We were away at the weekend and flung ourselves back up the motorway from Surrey and Sussex with just enough time to grab a cup of tea and a slice of toast before racing out to the session.

What with one thing and another (the Bank Holiday, last month's visiting fiddler having fallen out with the landlord) it was just the two of us and the ever reliable Irish piper. The pub was busy, the snooker was on the big screen (without sound, thankfully), I was tired and disinclined. The omens were not good.

And yet...once the piper arrived and we got going it went well. The drinkers applauded from time to time, a few of them jiggled about in a loose approximation of Irish dance. The piper played with the fan supporting on bouzouki. The piper accompanied me on pipes or whistle while the fan provided backing. I played along with the fan on his mandolin. We all pitched in together with the fan swapping between mandolin and bouzouki, the piper between pipes and whistle.

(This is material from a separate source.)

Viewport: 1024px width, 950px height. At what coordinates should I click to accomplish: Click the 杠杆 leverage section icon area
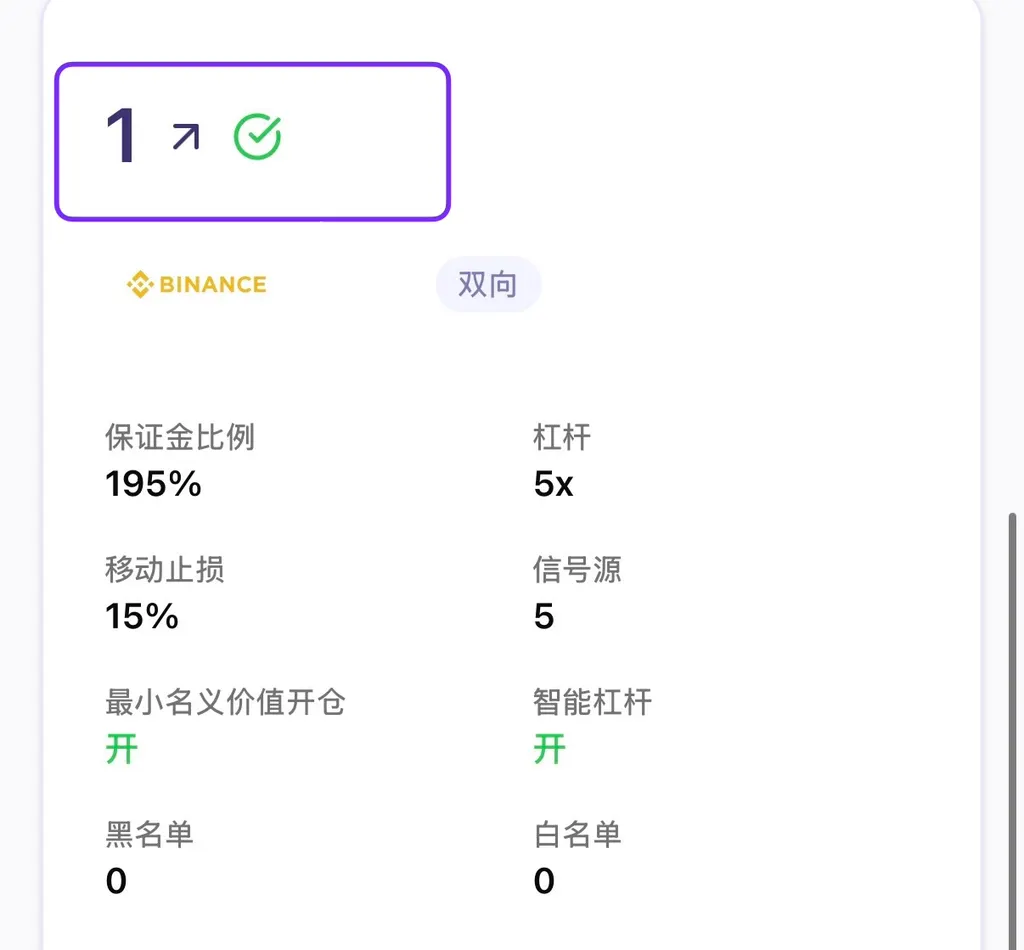click(x=561, y=437)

I played Flett and Bee (which was a bit raggedy so only went round twice). I played John Macmillan and Whaling Song. I played My Home Town. I played Women and a mangled bit of Sleat on the end of it. I played Magersfontein and Vittoria. Right at the end I tried Valery, but abandoned after three parts as tiredness and the effects two glasses of white wine on an almost empty stomach kicked in.

At one stage the fan, on mandolin, struck up Braemar. I knew he was trying to tempt me, and I gave him a straight refusal. Play it often over endless months as I will it just won't come up to session standard. He rolled into Somme. I said no: it's not a tune I play. And then he came to Dargai, and I felt I couldn't let him get away with playing one of *my* tunes. I waited until he moved on to the B part, feeling that to be safest, but was thrown when he looked at me and said "B". He meant B part, but for one confused moment I thought he was warning me off joining in on the grounds that he was playing in the key of B. I managed to fling myself into the tune as the B part repeat came round, and at the end of his third playing he insisted on one more. It was only afterwards that I realised this was a first: joining in with others, mid-tune, in a session.

By 9pm we were all in and crawled off home, leaving the Irish piper playing to himself in a now empty pub. He noted, before we left, how my repertoire is expanding. It's getting better, I guess.